● **完成下列任务**
[A] 请抄录正文中从含有"4. 检测ResquestF"的那句开始、到"to receive requests."结束的部分。
[B] 按照正文的说法,在第一阶段检查coordinator字段是否为空以及与GroupCoordinator的连接是否正常,是为了什么?

触发rebalance的条件:
1. 有新的消费者加入消费者组
2. 有消费者宕机下线。例如长时间的GC。网络延迟导致消费者长时间没有向GroupCoordinator发送心跳请求。
3. 消费者退出消费者组
4. 消费者组订阅的任意一个topic发生了分区数量的变化
5. 消费者调用unsubscribe()取消订阅。
rebalance的操作分为三个阶段,下面分别介绍:
第一阶段
1. 查找GroupCoordinator,这个阶段消费者会向Kafka集群中的任意一个Broker发送GroupCoordinatorRequest请求,并且返回GroupCoordinatorResponse响应。
首先检测是否需要重新查找GroupCoordinator,主要检查coordinator字段是否为空以及GroupCoordinator之间的连接是否正常。
public abstract class AbstractCoordinator implements Closeable {
public boolean coordinatorUnknown() {
//检测coordinator字段是否为null
if (coordinator == null)
return true;
//检测与GroupCoordinator之间的网络是否正常
if (client.connectionFailed(coordinator)) {
//把unsent集合中对应的请求清空并把coordinator字段设置为null
coordinatorDead();
return true;
}
return false;
}
protected void coordinatorDead() {
if (this.coordinator != null) {
log.info("Marking the coordinator {} dead for group {}", this.coordinator, groupId);
client.failUnsentRequests(this.coordinator, GroupCoordinatorNotAvailableException.INSTANCE);
this.coordinator = null;
}
}
}
2. 查找集群中负载最低node节点,创建GroupCoordinatorRequest请求,调用client.send()方法把请求放入unsent中等待发送,并返回RequestFuture<Void>对象。返回的RequestFuture<Void>对象经过了compose()方法适配,原理同HeartbeatCompletionHandler。
3. 调用ConsumerNetworkClient.poll(future)方法,把请求发送出去。此处调用则色的方式发送,直到收到GroupCoordinatorResponse响应或异常完成才会返回。
4. 检测ResquestFuture<Void>对象的状态。如果出现RetriableException异常,则调用ConsumerNetWorkClient.awaitMetadataUpdate()方法阻塞更新Metadata中记录的集群元数据,并且返回步骤1继续执行。
5. 如果成功刚找到GroupCoordinator节点,但是网络连接失败,就把unsent字段清空,把coordinator置为null,重新查找GroupCoordinator,跳到步骤1继续执行。
/**
* Block until the coordinator for this group is known and is ready to receive requests.

(来自数据源的条目)

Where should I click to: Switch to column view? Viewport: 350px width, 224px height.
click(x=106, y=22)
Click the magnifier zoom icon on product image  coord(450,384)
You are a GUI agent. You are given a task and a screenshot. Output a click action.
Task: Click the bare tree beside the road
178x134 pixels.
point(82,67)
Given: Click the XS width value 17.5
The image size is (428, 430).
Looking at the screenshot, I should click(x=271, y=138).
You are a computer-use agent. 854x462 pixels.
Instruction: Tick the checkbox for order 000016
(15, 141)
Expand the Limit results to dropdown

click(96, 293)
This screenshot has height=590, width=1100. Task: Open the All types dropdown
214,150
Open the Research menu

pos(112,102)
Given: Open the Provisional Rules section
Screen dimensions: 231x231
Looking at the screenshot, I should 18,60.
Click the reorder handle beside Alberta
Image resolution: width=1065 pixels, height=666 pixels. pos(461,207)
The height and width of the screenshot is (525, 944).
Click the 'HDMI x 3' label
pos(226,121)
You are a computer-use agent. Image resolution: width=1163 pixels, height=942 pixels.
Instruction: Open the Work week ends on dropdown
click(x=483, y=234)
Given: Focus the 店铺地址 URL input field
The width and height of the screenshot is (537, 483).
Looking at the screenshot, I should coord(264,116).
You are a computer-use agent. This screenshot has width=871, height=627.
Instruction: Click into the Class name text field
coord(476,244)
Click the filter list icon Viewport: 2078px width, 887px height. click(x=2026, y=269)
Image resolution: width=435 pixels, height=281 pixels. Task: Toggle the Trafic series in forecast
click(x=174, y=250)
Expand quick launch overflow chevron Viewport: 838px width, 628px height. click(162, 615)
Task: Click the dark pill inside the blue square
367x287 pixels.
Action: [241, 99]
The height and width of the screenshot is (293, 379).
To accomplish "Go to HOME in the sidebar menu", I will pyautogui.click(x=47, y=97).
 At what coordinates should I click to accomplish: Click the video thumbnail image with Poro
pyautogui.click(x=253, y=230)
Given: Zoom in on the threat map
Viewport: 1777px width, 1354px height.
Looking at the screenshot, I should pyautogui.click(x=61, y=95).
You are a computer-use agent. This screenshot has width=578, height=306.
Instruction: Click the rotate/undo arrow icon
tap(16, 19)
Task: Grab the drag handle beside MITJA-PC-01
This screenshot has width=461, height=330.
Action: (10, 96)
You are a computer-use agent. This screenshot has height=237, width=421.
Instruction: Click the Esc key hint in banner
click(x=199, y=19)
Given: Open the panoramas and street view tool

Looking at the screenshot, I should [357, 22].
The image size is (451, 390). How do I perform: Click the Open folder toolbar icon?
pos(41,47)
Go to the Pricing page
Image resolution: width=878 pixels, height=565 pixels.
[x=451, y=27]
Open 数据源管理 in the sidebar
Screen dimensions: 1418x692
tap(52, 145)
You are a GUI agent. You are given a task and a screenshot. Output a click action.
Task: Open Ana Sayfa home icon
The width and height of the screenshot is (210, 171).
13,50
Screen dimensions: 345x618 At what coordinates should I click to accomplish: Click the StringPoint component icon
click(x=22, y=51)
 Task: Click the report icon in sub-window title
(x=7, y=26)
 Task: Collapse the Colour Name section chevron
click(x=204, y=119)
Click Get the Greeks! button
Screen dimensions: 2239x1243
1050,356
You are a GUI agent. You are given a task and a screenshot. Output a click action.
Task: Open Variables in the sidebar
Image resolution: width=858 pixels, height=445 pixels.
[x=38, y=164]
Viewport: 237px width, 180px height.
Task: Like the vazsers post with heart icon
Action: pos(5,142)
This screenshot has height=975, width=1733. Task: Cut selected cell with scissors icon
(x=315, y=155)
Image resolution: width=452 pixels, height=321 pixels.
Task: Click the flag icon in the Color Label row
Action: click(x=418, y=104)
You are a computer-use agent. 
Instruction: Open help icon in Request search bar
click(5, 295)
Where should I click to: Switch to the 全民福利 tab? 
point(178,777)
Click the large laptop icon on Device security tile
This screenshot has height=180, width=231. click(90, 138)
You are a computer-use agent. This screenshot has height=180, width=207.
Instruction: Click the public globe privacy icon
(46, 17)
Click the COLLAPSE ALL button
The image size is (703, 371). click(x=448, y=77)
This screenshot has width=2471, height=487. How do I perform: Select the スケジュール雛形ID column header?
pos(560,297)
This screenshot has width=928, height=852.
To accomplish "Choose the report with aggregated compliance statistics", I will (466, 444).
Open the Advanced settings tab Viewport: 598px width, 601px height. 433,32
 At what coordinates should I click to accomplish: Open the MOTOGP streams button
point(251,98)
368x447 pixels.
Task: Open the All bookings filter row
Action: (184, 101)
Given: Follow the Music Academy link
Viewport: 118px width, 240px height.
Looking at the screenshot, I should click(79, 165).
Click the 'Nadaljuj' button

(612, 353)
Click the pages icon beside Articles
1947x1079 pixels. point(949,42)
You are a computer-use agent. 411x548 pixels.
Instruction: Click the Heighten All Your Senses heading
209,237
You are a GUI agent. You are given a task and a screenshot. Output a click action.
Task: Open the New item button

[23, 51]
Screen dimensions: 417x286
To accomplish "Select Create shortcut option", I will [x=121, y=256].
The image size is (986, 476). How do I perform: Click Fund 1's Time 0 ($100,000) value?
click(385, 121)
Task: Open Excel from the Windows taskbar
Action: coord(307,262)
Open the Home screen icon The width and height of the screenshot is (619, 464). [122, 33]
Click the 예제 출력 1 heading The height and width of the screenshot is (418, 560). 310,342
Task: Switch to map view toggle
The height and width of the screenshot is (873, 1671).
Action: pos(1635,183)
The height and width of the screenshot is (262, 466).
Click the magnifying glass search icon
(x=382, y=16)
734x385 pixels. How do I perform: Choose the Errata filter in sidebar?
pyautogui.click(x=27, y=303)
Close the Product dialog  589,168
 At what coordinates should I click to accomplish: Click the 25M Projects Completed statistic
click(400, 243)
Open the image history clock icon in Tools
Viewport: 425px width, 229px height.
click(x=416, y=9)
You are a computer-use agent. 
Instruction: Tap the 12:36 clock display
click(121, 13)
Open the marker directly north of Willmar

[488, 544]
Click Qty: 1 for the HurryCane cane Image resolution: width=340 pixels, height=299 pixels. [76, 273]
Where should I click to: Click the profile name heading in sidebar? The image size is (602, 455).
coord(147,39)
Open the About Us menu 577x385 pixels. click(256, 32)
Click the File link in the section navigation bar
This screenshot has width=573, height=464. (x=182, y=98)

● **参考答案**
[A]
4. 检测ResquestFuture<Void>对象的状态。如果出现RetriableException异常,则调用ConsumerNetWorkClient.awaitMetadataUpdate()方法阻塞更新Metadata中记录的集群元数据,并且返回步骤1继续执行。
5. 如果成功刚找到GroupCoordinator节点,但是网络连接失败,就把unsent字段清空,把coordinator置为null,重新查找GroupCoordinator,跳到步骤1继续执行。
/**
* Block until the coordinator for this group is known and is ready to receive requests.

[B] 这项检查用来判断是否需要重新查找GroupCoordinator。coordinator字段为null,或与GroupCoordinator的连接失败时,coordinatorUnknown()返回true。连接失败的情况下,还会清空unsent中对应的请求,并把coordinator设为null。